(Rows showing where targets appear)
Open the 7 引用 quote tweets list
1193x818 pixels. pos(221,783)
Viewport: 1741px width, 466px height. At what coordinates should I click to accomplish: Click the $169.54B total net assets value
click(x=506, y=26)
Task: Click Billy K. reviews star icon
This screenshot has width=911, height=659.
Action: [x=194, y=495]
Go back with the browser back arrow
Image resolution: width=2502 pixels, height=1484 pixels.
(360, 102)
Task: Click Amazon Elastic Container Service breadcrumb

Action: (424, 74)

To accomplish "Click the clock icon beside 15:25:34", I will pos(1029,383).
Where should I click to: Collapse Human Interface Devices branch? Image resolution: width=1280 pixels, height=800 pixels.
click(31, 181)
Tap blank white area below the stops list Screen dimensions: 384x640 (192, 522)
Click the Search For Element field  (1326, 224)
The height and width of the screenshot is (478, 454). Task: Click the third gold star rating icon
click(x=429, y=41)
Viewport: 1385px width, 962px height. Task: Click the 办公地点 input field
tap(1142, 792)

* **What you need to do**
Rewrite the whole listing with every "Viewport" swapped for "Window", leaving everything else as it is.

* **Result for this exercise**
Open the 7 引用 quote tweets list
1193x818 pixels. pos(221,783)
Window: 1741px width, 466px height. At what coordinates should I click to accomplish: Click the $169.54B total net assets value
click(x=506, y=26)
Task: Click Billy K. reviews star icon
This screenshot has width=911, height=659.
Action: [x=194, y=495]
Go back with the browser back arrow
Image resolution: width=2502 pixels, height=1484 pixels.
(360, 102)
Task: Click Amazon Elastic Container Service breadcrumb

Action: (424, 74)

To accomplish "Click the clock icon beside 15:25:34", I will pos(1029,383).
Where should I click to: Collapse Human Interface Devices branch? Image resolution: width=1280 pixels, height=800 pixels.
click(31, 181)
Tap blank white area below the stops list Screen dimensions: 384x640 (192, 522)
Click the Search For Element field  (1326, 224)
The height and width of the screenshot is (478, 454). Task: Click the third gold star rating icon
click(x=429, y=41)
Window: 1385px width, 962px height. Task: Click the 办公地点 input field
tap(1142, 792)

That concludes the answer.